Oracle and Partitioning

We have a HP UX 10.2 server with 2 18G drives (One mirrored). We are planning to import the database (Oracle 7.3.4) on this new server from our old server , after installing Oracle. On our old server we have 5 1G discs and 1 2G disc. The database occupies 5 logical volumes (/disc1.../disc5) . /disc5 contains the export from the daily backup. The /disc1 has SYSTEM table space, /disc2 has USER1 and /disc3 has /USER2 tablespace. /disc4 has extension of USER1 and USER2.All the logical volumes are 1 G each.

When I create partitions on the new server should I follow the same pattern( ie create 3or 4 voulmes for databse and 1 for backup), as on the old server. Or should I create one big logical volume of say 6G for all the tablespaces ? (Please note that we have only one physical disk of 18G unlike 6 disks on the olde server)
Oracle manual recommends that the database be spread across 3 mount points. Does this need to be on 3 different logical volumes ? WHich is the best way - performance wise etc. Many thanks in advance
4 REPLIES 4
Geoff Wild
Honored Contributor

Re: Oracle and Partitioning

Here's a little doc on Oracle 8i Requirements on HP-UX that may help you plan.

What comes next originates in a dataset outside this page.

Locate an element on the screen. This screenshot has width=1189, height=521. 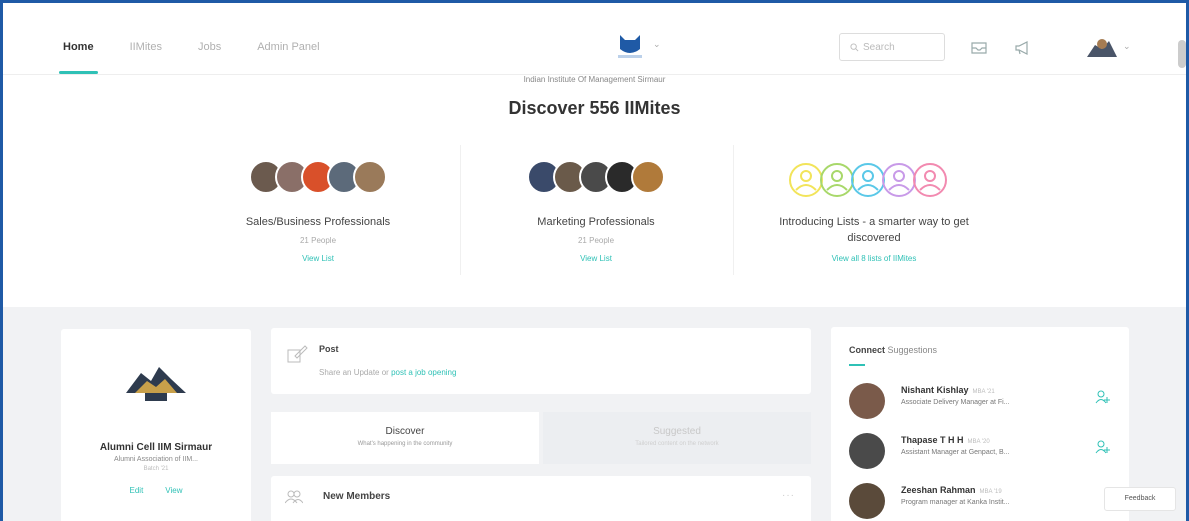
person-batch: MBA '21 is located at coordinates (984, 392).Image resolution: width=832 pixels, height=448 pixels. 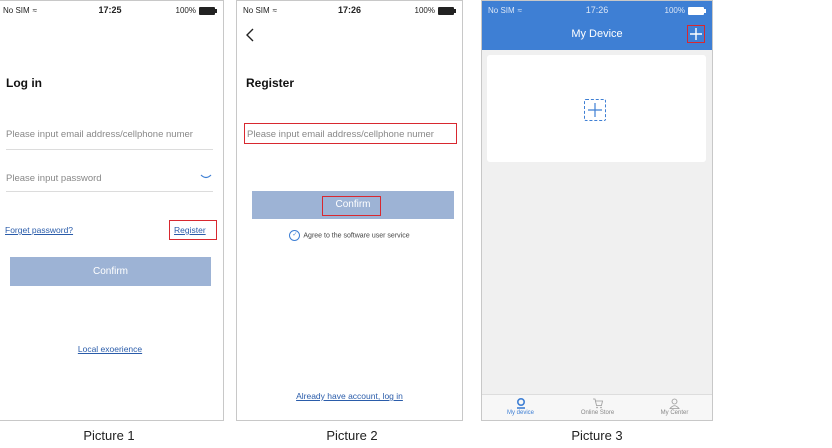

For performance, it is generally better to have redo on separate disks...

Rgds...Geoff
Proverbs 3:5,6 Trust in the Lord with all your heart and lean not on your own understanding; in all your ways acknowledge him, and he will make all your paths straight.
Jean-Luc Oudart
Honored Contributor

Re: Oracle and Partitioning

As metioned if at all possibel separate redo from the tablespaces.

check the attached document for when you can get more disks to spread the load.

Regards
Jean-Luc
fiat lux
Yogeeraj_1
Honored Contributor

Re: Oracle and Partitioning

hi,

please allow me to also add the following:

You should basically follow the following guidelines:

o no raid, raid 0 or raid 0+1 for online redo logs AND control files.
You should still let us multiplex them ourselves even if you mirror them. We have more opportunities for failure if the raid subsystem reports a "warning" back to us -- if we have multiplexed them -- we are OK with that.


o no raid or raid 0 for temporary datafiles (used with temporary tablespaces). no raid/raid 0 is sufficient. If you lose these, who cares? You want speed on these, not reliability. If a disk fails, drop and recreate temp elsewhere.

o no raid, raid 0 or raid 0+1 for archive. Again, let us multiplex if you use no raid or raid 0, let the OS do it (different from online redo log here) if you use 0+1.

o raid 0+1 for rollback. It get written to lots. It is important to have protected. We cannot multiplex them so let the OS do it. Use this for datafiles you believe will be HEAVILY written. Bear in mind, we buffer writes to datafiles, they happen in the background so the poor write performance of raid 5 is usually OK except for the heavily written files (such as rollback).

o raid 5 (unless you can do raid 0+1 for all of course) for datafiles that experience what you determine to be "medium" or "moderate" write activity. Since this happens in the background typcially (not with direct path loads and such) -- raid 5 can typically be safely used with these. As these files represent the BULK of your database and the above represent the smaller part -- you achieve most of the cost saving without impacting performance too much.


(raid 0 = stripes, raid 1 = mirrors, raid 5 = striping+parity):


Try to dedicate specific devices to

o online redo
o archive
o temp

they should not have to share their devices with others in a "perfect" world (even with eachother).

also consider upgrading to at least 8.1.7.4.

hope this helps too!
regards
Yogeeraj
No person was ever honoured for what he received. Honour has been the reward for what he gave (clavin coolidge)
Nicolas Dumeige
Esteemed Contributor

Re: Oracle and Partitioning

Hello,

I'm afraid that with only two disks the IO load will not be well balanced. If you use only one disk for Oracle, that's even worse !!! Even with a better disk, 6 to 1 disk installation : you should anticipate IO contention and performance trouble.

If you don't use anymore you're old server, use it's disk to spread the load.